In face of his threatening peril, Jessica forgot all else—the restive horse, the child. She sprang to the ground, her face pained and indignant, and started to run across the street. But with a cry of dismay she turned back. The horse had caught sight of the red automobile, and, snorting and wild-eyed, had swung into the roadway.

"It's Devlin's kid!" some one cried out, and Devlin, turning, went suddenly ashen. The baby was the one soft spot in his ruffianly heart. He sprang toward the animal, but the movement and the hands clutching at the bridle sent it to a leaping terror. In another instant it had broken through the ring of bystanders, and, frenzied at its freedom, dashed down the long, level street with the child clinging to the saddle-pommel.

It was all the work of a moment, one of panic and confusion, through which rang Jessica's scream of remorse and fright. Torpor held the crowd—all save one, whose action followed the scream as leap follows the spur. In a single step Harry gained the automobile. With an instantaneous movement he pushed the lever down and jerked the throttle wide. The machine bounded into its pace, the people rolling back before it, and, gathering headway, darted after the runaway.

The spectators stood staring. "He'll never catch him," said Michael Halloran, who had joined the crowd. "Funeral Hollow's only a mile away." With others he hurried to the hotel balcony, where he could watch the exciting race. Jessica stood stock-still, as blanched as Devlin, wringing her hands.
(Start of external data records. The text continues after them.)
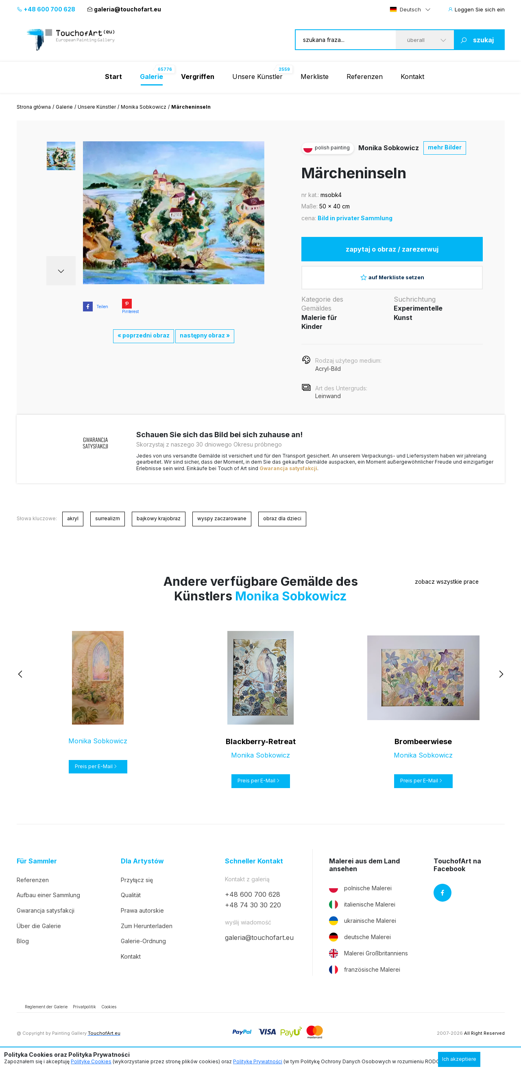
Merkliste (315, 76)
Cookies (108, 1015)
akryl (72, 527)
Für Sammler (37, 870)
Harry Sanderson had acted with headlong intention, without calculation, almost without consciousness of mental process. Standing on the pavement, with the subtle lure of the motor creeping in his veins, his whole body responding—as his fingers had tingled at sight of the violin—to the muffled vibrations of that halted bundle of steel, in the sharp exigency he had answered an overmastering impulse. In the same breath he had realized Jessica's presence and the child's peril, both linked in that anguished cry. With the first bound of the car under him, as the crowd was snatched behind, a weird, exultant thrill shot through every nerve. Each bolt and bar he knew as one would tell his fingers. Somewhere, at some time, he had known such flight—through mellow sunlight, with the air singing past. Where? When?

Not for the fraction of a second, however, did his gaze waver. He knew that the flat on which the town was built fell away in a hollow ravine to the southward—he could see it from the cabin doorway—a stretch of breakneck road only a mile ahead. Could the child hold on? Could he distance those frenzied hoofs in time? The arrow of the indicator stole forward on the dial.
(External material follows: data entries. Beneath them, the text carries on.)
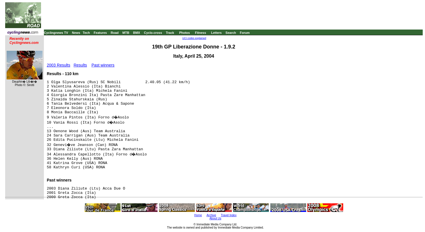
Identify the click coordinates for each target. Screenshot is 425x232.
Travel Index (229, 215)
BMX (136, 32)
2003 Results (58, 65)
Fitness (200, 32)
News (76, 32)
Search (231, 32)
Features (100, 32)
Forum (245, 32)
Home (198, 215)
Far behind, as the crowd watched, a cry rose from the hotel balcony. It was Barney McGinn, the freighter, with a glass at his eye. "He's gaining!" he shouted. "He has almost overtaken the horse!"

The horse's first fury of speed was tiring. The steel steed was creeping closer. A thunder of hoofs in pursuit would have maddened the flying animal, but the gliding thing that was now so close to him came on with noiseless swiftness. Harry had reserved, with the nicety of a practised hand, a last increment of speed. With the front wheels at the horse's flank, he drew suddenly on this. As the car responded, he swerved it sharply in, and, holding with one hand, leaned far out from the step, and lifted the child from the saddle.

The automobile halted again before the hotel amid a hush. The men who a little while before had been ripe for violence, now stood in shamefaced silence. It was Jessica who ran forward and took the child, still sobbing a little, from Harry's hands. One long look passed between them—a look on her part brimming with a great gratitude for his lifting of her weight of dread and compunction, and with something besides that mantled her cheeks with rich color. She kissed the child and placed her in her father's arms.

Devlin's countenance broke up. He struggled to speak, but could not, and, burying his face in the child's dress and crying like a baby, he crossed the street hastily to his own door.